Harvey for Word: Managing Playbooks
Learn the components of a playbook, how Harvey applies them during review, and best practices for creating effective playbooks.
Last updated: Oct 8, 2025
Overview
Using Playbooks in Word streamlines contract review by analyzing documents against customized playbooks that reflect your company’s established positions. Harvey Playbooks allow you to apply consistent legal and business standards when reviewing contracts. Each playbook is built on a set of rules that define what is acceptable, needs review, or is unacceptable.
As a Playbook manager you will be able to upload, edit, publish and manage visibility of the playbooks for your workspace.
How Playbooks Work
When you create a playbook in Harvey, you’ll define rules based on your contract or an existing playbook. Each rule instructs Harvey on how to evaluate a clause—or the contract as a whole—for adherence. Every rule consists of three customizable components:
- Positions — Define standard, fall back, and unacceptable positions
- Guidance — Provide instructions, contextual notes, or strategic advice for team members who use the playbook
- Required clauses — Decide if the rule requires a clause is found in the contract
Positions
Each rule in a playbook can contain up to three types of positions.
A standard position may be specific clause language or a general rule.

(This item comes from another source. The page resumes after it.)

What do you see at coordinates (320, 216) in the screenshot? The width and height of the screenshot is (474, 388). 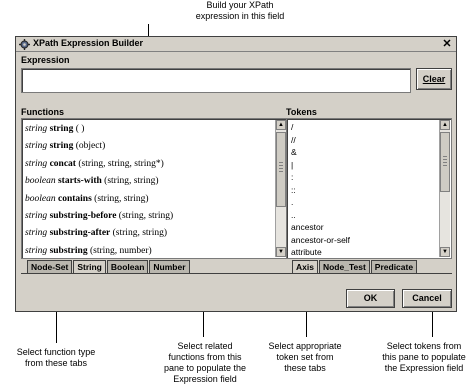 I see `token-item: ..` at bounding box center [320, 216].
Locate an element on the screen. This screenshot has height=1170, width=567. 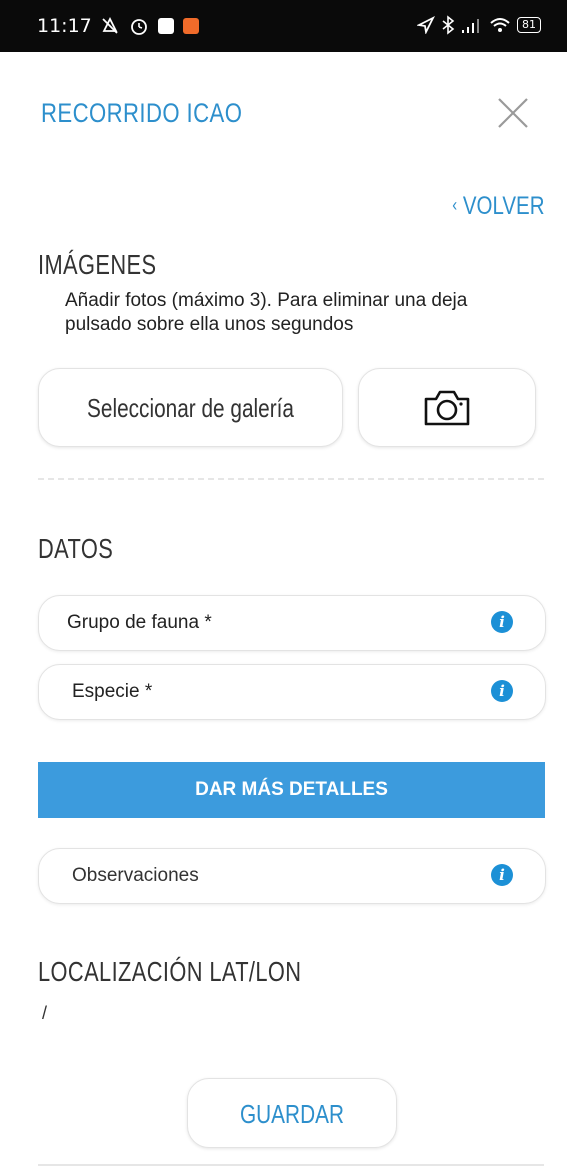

It's important to determine which applies—whether the standard position requires the exact clause in the contract or just adherence to general concepts.
If you don’t have or need to establish a standard, preferred position, but want to flag dealbreakers or areas for team member review, you can skip defining a standard position. This setup is useful when the company doesn’t have a single “ideal” stance but still wants to ensure high-risk or discretionary issues don’t slip through unnoticed.
Guidance
Input guidance for team members to aid their review of a contract using the playbook in Word. Include contextual notes, commentary, or strategic advice on how to interpret clauses, understand intent, or navigate negotiations. Note, this is not information that the model will use to evaluate, but rather context meant to support team members during review.
- For example, “Push for 30 days, but if counterparty insists on 45 days, accept only with VP approval.”
Required Clause
Tip: Want to ensure a clause is excluded? You have two options:
- Define your standard position as “Agreement does not include [X],”
- Create a rule with only an unacceptable deviation (e.g., “Agreement contains a non-compete clause”) and leave the required clause checkbox unchecked.
How Harvey Reviews Contracts
Harvey applies playbook rules in a structured, lawyer-like order:
- Check for Unacceptable Deviations first. If a red flag appears, the clause is unacceptable.
- If no red flags:
- Matches the standard position → Acceptable
- Matches a fallback → Needs Review
- Matches neither → Unacceptable
Helpful to note: Harvey can interpret redlines and comments.
How to Upload an Existing Playbook
Note: Only Playbook managers and creators can perform these steps.
- In Harvey, go to Settings → Playbooks.
- Upload the desired playbook.
- Harvey will extract your standard position, fallback positions, unacceptable deviations, or guidance notes from your existing playbook. We recommend that you review the conversions to ensure they accurately reflect your company's positions. You can edit or add these rules directly in the editor if needed.
- Click Save.
- To make playbooks visible to users, click Share to grant access to specific individuals or your entire workspace.
Making Edits to a Playbook from Word
You can edit a playbook two ways:
- From Settings, select the Playbook and click the rule in which you wish to edit (as described above in Step 3).
- When in Harvey for Word viewing a clause, click View playbook rule and Edit rule.
View and Restore Playbook Versions
- Go to Settings > Playbooks.
- Open a playbook.
- Click the version history from the top menu. From here, you can choose to restore or compare versions.
Tips for Effective Playbooks
- Use a decision-tree mental model: Write rules so Harvey can follow clear yes/no paths.
- Chunk wisely: Combine related conditions into comprehensive rules, or split into smaller rules if you want finer control.
- Be clear and direct: Use positive/negative language that leaves no ambiguity.
- Spell out synonyms: Don’t assume “agents” = “representatives.” List both.
- Decide on lists: Clarify whether a list is exhaustive or illustrative.
- Use verbatim language when needed: Write the exact text into the rule if Harvey must require specific phrasing. For example, “The Agreement must include: [insert text]”). This anchors Harvey to verbatim phrasing.
- Distinguish global vs. local rules:
- Local rule: Applies to one clause (e.g., “Tenant may assign lease to affiliate without consent”).
- Global rule: Applies across the contract (e.g., “No provision may give Landlord sole discretion”).
View Playbook Samples
Sample MSA, NDA, and Commercial contract playbooks are available in your Harvey workspace.
- In Harvey, go to Settings > Playbooks
- Above the table of playbooks, locate the tabs that organize them and select Harvey.